(425f) Transcriptomic and Proteomic Profiling of Ethanol-Tolerant Clostridium Thermocellum

Clostridium thermocellum is a cellulolytic and ethanogenic organism that could convert cellulosic materials directly to bioethanol. However, its low ethanol tolerance has been an obstacle for the process industrialization. A strain tolerant of 6% (w/v) ethanol obtained by sequential transfer was capable of producing twice higher concentration of ethanol than wild type in fed-batch culture. Transcriptomic and proteomic analysis were performed on exponentially growing and stationary phase wild type and tolerant strain.

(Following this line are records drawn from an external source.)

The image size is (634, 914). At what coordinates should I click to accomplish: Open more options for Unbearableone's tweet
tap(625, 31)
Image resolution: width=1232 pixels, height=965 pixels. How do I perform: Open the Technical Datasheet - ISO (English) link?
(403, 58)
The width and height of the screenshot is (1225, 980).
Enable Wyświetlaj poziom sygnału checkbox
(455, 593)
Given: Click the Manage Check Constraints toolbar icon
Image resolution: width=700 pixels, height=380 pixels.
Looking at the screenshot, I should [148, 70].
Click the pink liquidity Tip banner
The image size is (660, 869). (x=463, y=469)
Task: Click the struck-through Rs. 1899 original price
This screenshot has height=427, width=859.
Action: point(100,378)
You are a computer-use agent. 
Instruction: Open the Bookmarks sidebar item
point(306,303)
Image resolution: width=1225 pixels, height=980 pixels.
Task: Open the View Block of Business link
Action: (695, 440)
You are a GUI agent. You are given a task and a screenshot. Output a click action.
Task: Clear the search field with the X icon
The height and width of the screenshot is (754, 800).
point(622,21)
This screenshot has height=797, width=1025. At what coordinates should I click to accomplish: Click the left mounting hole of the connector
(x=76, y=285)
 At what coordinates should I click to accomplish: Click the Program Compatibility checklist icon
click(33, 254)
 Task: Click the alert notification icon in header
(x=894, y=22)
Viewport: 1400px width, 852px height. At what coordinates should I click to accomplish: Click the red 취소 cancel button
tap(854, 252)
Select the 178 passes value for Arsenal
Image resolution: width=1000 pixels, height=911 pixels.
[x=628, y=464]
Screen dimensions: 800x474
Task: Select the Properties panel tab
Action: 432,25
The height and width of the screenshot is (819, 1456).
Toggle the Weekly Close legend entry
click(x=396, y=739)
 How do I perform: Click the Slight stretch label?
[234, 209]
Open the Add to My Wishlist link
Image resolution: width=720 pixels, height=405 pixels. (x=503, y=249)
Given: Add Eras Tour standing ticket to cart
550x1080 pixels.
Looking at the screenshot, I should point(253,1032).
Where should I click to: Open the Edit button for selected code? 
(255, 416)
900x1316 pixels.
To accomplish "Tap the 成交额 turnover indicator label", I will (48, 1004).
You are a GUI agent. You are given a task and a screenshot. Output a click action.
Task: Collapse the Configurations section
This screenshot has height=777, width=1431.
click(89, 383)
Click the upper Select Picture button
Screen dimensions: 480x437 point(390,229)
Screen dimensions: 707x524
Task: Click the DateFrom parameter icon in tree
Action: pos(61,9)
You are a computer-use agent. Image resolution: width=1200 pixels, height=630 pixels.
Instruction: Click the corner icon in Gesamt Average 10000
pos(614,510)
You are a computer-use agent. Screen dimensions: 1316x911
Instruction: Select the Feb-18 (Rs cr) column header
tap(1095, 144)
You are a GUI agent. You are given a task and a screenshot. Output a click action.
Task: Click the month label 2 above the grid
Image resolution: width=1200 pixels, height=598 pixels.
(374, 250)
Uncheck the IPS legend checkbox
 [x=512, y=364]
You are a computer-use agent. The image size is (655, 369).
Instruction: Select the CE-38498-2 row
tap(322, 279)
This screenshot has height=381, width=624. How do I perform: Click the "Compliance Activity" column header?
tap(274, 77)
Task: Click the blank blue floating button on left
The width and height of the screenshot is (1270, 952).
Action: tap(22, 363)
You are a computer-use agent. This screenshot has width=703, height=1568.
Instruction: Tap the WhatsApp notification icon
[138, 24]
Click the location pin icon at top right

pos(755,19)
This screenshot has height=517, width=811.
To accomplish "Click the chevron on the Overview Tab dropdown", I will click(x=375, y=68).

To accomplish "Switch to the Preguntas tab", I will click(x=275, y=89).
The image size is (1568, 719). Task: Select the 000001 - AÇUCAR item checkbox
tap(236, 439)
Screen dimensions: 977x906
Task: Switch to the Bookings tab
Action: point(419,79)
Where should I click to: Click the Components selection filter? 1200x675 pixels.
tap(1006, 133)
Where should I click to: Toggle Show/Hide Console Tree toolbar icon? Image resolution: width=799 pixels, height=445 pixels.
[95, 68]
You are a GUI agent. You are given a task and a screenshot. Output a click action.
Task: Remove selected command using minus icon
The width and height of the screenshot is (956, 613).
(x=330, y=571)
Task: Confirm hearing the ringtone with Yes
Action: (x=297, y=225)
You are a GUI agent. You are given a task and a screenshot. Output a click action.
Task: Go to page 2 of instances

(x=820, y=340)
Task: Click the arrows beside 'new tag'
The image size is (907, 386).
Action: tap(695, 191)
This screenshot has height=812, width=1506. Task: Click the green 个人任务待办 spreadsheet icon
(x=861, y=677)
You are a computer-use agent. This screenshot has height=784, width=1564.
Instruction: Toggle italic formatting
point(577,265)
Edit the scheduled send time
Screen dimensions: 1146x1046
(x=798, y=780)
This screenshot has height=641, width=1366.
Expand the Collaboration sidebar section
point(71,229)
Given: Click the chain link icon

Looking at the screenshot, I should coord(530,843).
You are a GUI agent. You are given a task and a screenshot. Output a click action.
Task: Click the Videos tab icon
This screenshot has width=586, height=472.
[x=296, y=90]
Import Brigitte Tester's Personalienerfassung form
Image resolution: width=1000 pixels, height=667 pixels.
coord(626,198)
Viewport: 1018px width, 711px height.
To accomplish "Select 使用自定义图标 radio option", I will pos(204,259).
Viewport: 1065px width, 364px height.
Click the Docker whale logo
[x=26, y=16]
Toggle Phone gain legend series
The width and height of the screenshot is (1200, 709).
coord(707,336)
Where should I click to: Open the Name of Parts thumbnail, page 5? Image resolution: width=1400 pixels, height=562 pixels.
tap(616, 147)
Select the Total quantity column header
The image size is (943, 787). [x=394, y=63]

Wild type and tolerant strain exhibited similar dynamics in transiting from growth to stationary phase in many gene classes including molecular chaperones, cellulosome, and ATP synthases. Whereas many genes underwent different responses between them, and these genes were involved in membrane transport of cellodextrin, oligopeptide, nitrogen and sulfate, maintaining redox homeostasis, such as ferredoxin, thioredoxin and rubredoxin, and hydrogen production. Combining transcriptomic data and iTRAQ-based quantitative proteomic results, genes and gene classes related to high ethanol tolerance feature were explored, which has shed light on the mechanism of ethanol tolerance of Clostridium thermocellum.